À chaque fois que nous arrivons sur un nouveau marché, nous pouvons montrer que notre modèle a déjà fait ses preuves dans de nombreux pays, et ce, sans investisseur externe à notre capital. Je pense que c’est la solidité du business model qui nous aide à nous déployer à l’international.

  • Dans quel pays avez-vous eu le plus de mal à trouver votre product market fit ? 

Malheureusement, nous avons échoué à nous implanter en Turquie. Le potentiel de marché est très significatif, mais nous sommes arrivés en avance de phase. Les pays à revenus intermédiaires posent beaucoup de défis car ils accusent un retard en matière de digitalisation et de bancarisation qui rendent la souscription aux produits que nous distribuons particulièrement complexes.

  • Si on se concentre sur l’assurance uniquement, de quels pays avons-nous beaucoup à apprendre selon votre expérience ?

L’assurance est une nouvelle business unit chez Selectra en France et nous avons pour ambition d’étendre notre modèle à l’étranger. Chaque pays dispose d’un cadre réglementaire différent en matière d’assurance pouvant occasionner des barrières à l’entrée importantes. Les pays que nous surveillons particulièrement sont l’Espagne, l’Allemagne et le Japon car nous y sommes implantés. Pour l’Espagne et l’Allemagne, ce sont des marchés qui commencent à se libéraliser sous l’impulsion de la Directive européenne sur la distribution d’assurance. Pour le Japon, plus de 30% des souscriptions d’assurance au Japon se font en ligne. C’est donc intéressant à surveiller ! Les États-Unis sont également le berceau de nombreuses innovations et un vivier important pour l’assurtech.

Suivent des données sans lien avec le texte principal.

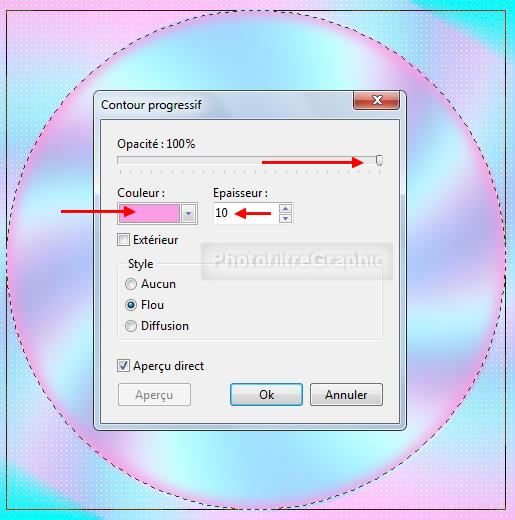The image size is (515, 520).
Task: Close the Contour progressif dialog
Action: (x=376, y=100)
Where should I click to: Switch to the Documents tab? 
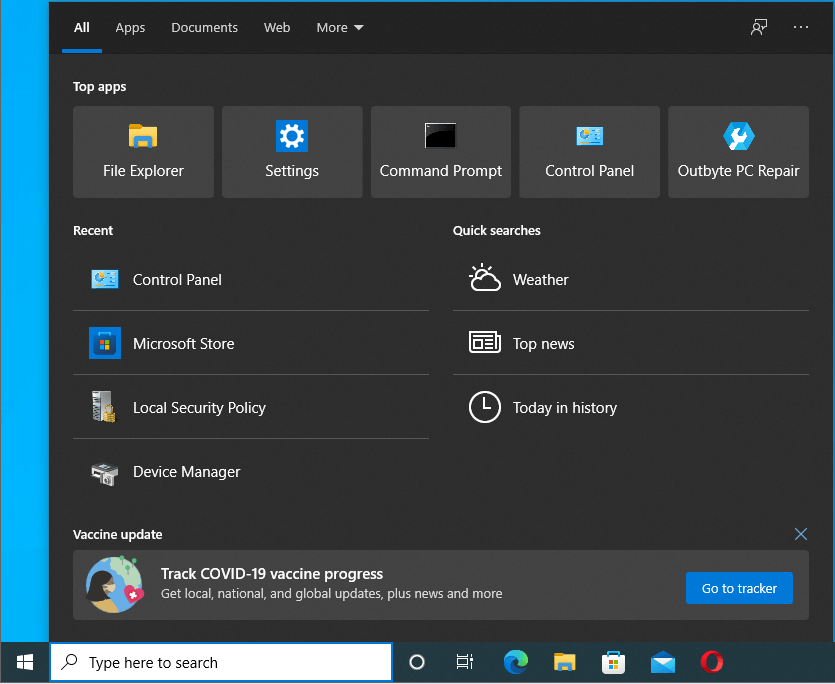tap(204, 27)
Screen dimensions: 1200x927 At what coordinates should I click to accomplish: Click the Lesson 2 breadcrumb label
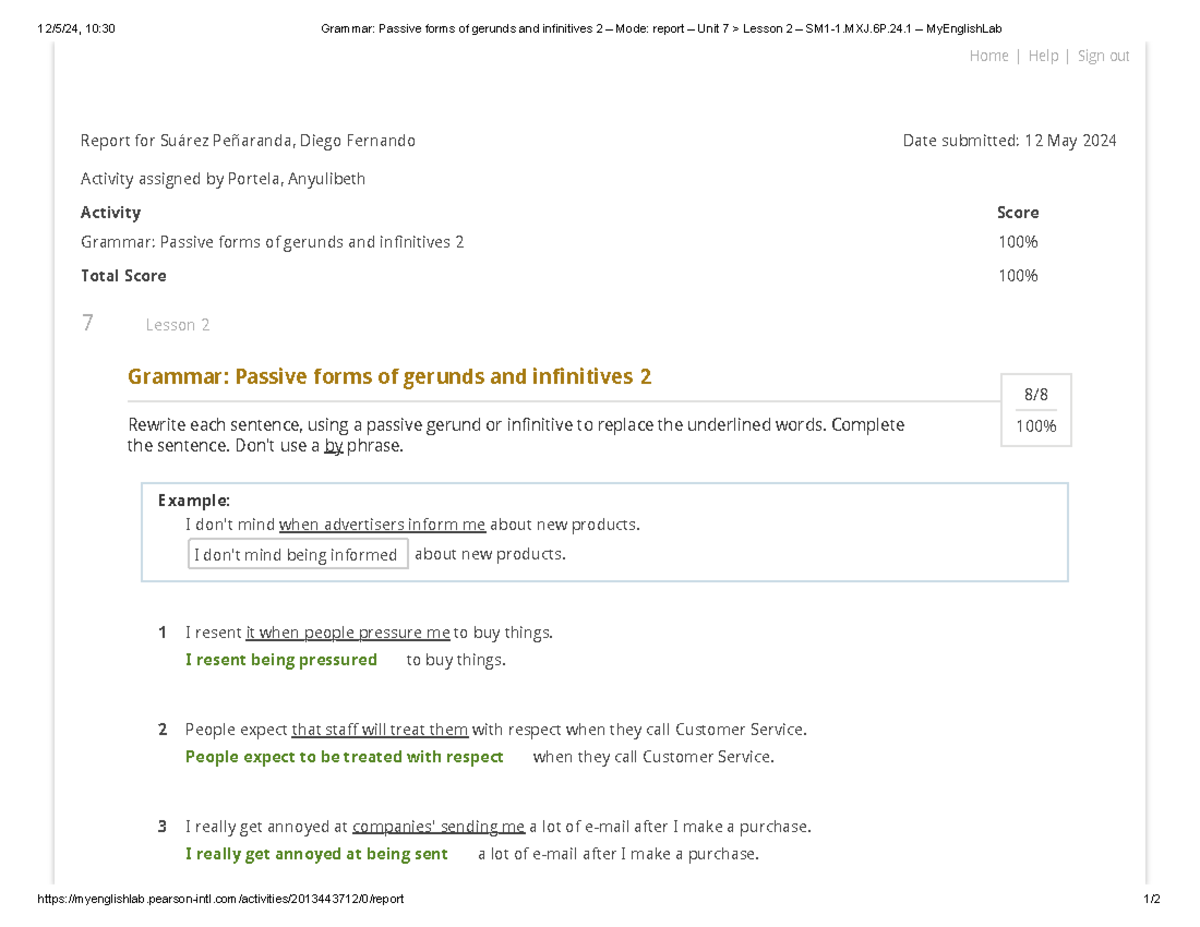(178, 325)
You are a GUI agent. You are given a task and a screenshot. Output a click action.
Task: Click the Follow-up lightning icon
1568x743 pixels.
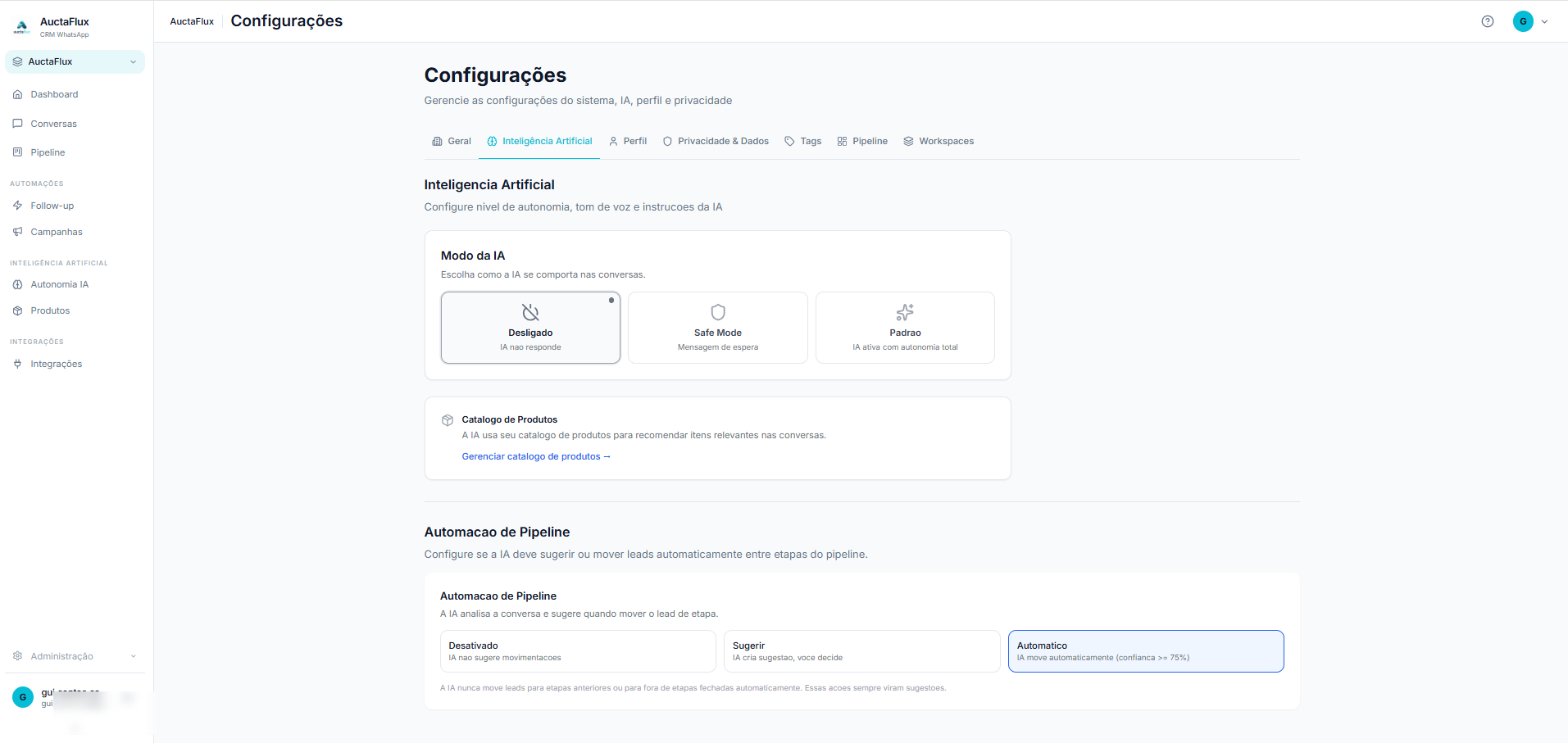tap(17, 206)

  • Comment choisissez-vous les partenaires avec lesquels vous collaborez ?

À la différence de nombreux comparateurs, nous souhaitons travailler avec un maximum de partenaires, pour proposer le plus grand choix possible à nos clients. Nous pensons que chaque marque possède ses valeurs ajoutées spécifiques susceptibles de convenir à une catégorie de clients. Nous n’avons donc pas de critères particuliers, mais nous sommes évidemment attentifs au prix, à la qualité du service, et à la praticité des outils de souscription mis à la disposition de nos agents ou de nos clients.

  • Quels changements sont à attendre du marché des sites comparateurs ? Quelles seront les prochaines “tendances” ? 

Je pense que nous sommes sur des marchés toujours plus complexes et concurrentiels et que le pouvoir d’achat est au coeur des préoccupations des ménages, comme l’a montré la campagne présidentielle de 2022. Je crois que les comparateurs ont toute leur place dans un tel paysage, puisqu’il s’agit d’aider les consommateurs à optimiser leur pouvoir d’achat et à s’y retrouver dans la jungle des offres.

Je pense qu’il y a par contre un enjeu fort à ce que les comparateurs soient très transparents sur leurs méthodologie, pour nouer une relation de confiance avec ceux qui les utilisent. Chez Selectra, nous tenons à montrer que nos comparateurs des prix de l’énergie ou de l’accès à Internet incluent un panorama exhaustif du marché, y compris des marques non partenaires, pour conseiller au mieux les consommateurs. Nous nous attachons aussi à produire des contenus de qualité, pour que, au-delà de comparatifs, ceux qui viennent sur nos sites puissent se documenter en toute confiance.